» **What you are asked to do**: Line by line, retype the data exactly as it is given.

» **Dataset**:
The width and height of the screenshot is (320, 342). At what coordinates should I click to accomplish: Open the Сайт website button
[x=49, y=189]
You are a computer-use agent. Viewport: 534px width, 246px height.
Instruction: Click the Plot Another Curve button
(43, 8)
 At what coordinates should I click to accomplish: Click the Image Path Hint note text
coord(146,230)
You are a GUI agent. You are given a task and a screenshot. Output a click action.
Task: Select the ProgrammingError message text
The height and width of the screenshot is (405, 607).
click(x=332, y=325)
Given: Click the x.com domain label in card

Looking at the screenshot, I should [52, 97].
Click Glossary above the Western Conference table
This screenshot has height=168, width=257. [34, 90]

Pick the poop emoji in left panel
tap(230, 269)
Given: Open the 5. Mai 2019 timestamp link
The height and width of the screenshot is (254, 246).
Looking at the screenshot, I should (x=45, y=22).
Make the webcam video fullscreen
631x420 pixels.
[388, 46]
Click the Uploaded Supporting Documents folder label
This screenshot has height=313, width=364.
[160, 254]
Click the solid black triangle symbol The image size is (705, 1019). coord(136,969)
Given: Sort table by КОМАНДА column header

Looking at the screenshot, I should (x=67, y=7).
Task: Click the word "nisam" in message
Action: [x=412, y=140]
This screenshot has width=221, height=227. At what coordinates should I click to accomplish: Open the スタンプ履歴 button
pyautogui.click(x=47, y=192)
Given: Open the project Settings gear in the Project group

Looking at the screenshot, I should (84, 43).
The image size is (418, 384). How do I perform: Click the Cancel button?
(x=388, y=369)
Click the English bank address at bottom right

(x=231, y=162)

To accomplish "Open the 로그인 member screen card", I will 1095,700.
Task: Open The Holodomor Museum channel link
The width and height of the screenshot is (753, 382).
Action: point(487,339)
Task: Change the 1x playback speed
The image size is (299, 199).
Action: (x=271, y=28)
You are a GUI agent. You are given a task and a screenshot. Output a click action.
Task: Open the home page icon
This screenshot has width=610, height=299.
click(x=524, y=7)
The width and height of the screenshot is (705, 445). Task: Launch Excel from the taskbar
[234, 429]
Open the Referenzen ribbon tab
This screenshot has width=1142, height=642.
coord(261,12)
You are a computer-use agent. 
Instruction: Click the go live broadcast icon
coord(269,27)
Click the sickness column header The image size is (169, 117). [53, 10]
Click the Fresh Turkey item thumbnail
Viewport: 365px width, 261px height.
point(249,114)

» **Output**:
The width and height of the screenshot is (320, 342). At what coordinates should I click to accomplish: Open the Сайт website button
[x=49, y=189]
You are a computer-use agent. Viewport: 534px width, 246px height.
Instruction: Click the Plot Another Curve button
(43, 8)
 At what coordinates should I click to accomplish: Click the Image Path Hint note text
coord(146,230)
You are a GUI agent. You are given a task and a screenshot. Output a click action.
Task: Select the ProgrammingError message text
The height and width of the screenshot is (405, 607).
click(x=332, y=325)
Given: Click the x.com domain label in card

Looking at the screenshot, I should [52, 97].
Click Glossary above the Western Conference table
This screenshot has height=168, width=257. [34, 90]

Pick the poop emoji in left panel
tap(230, 269)
Given: Open the 5. Mai 2019 timestamp link
The height and width of the screenshot is (254, 246).
Looking at the screenshot, I should (x=45, y=22).
Make the webcam video fullscreen
631x420 pixels.
[388, 46]
Click the Uploaded Supporting Documents folder label
This screenshot has height=313, width=364.
[160, 254]
Click the solid black triangle symbol The image size is (705, 1019). coord(136,969)
Given: Sort table by КОМАНДА column header

Looking at the screenshot, I should (x=67, y=7).
Task: Click the word "nisam" in message
Action: [x=412, y=140]
This screenshot has width=221, height=227. At what coordinates should I click to accomplish: Open the スタンプ履歴 button
pyautogui.click(x=47, y=192)
Given: Open the project Settings gear in the Project group

Looking at the screenshot, I should (84, 43).
The image size is (418, 384). How do I perform: Click the Cancel button?
(x=388, y=369)
Click the English bank address at bottom right

(x=231, y=162)

To accomplish "Open the 로그인 member screen card", I will 1095,700.
Task: Open The Holodomor Museum channel link
The width and height of the screenshot is (753, 382).
Action: point(487,339)
Task: Change the 1x playback speed
The image size is (299, 199).
Action: (x=271, y=28)
You are a GUI agent. You are given a task and a screenshot. Output a click action.
Task: Open the home page icon
This screenshot has width=610, height=299.
click(x=524, y=7)
The width and height of the screenshot is (705, 445). Task: Launch Excel from the taskbar
[234, 429]
Open the Referenzen ribbon tab
This screenshot has width=1142, height=642.
coord(261,12)
You are a computer-use agent. 
Instruction: Click the go live broadcast icon
coord(269,27)
Click the sickness column header The image size is (169, 117). [53, 10]
Click the Fresh Turkey item thumbnail
Viewport: 365px width, 261px height.
point(249,114)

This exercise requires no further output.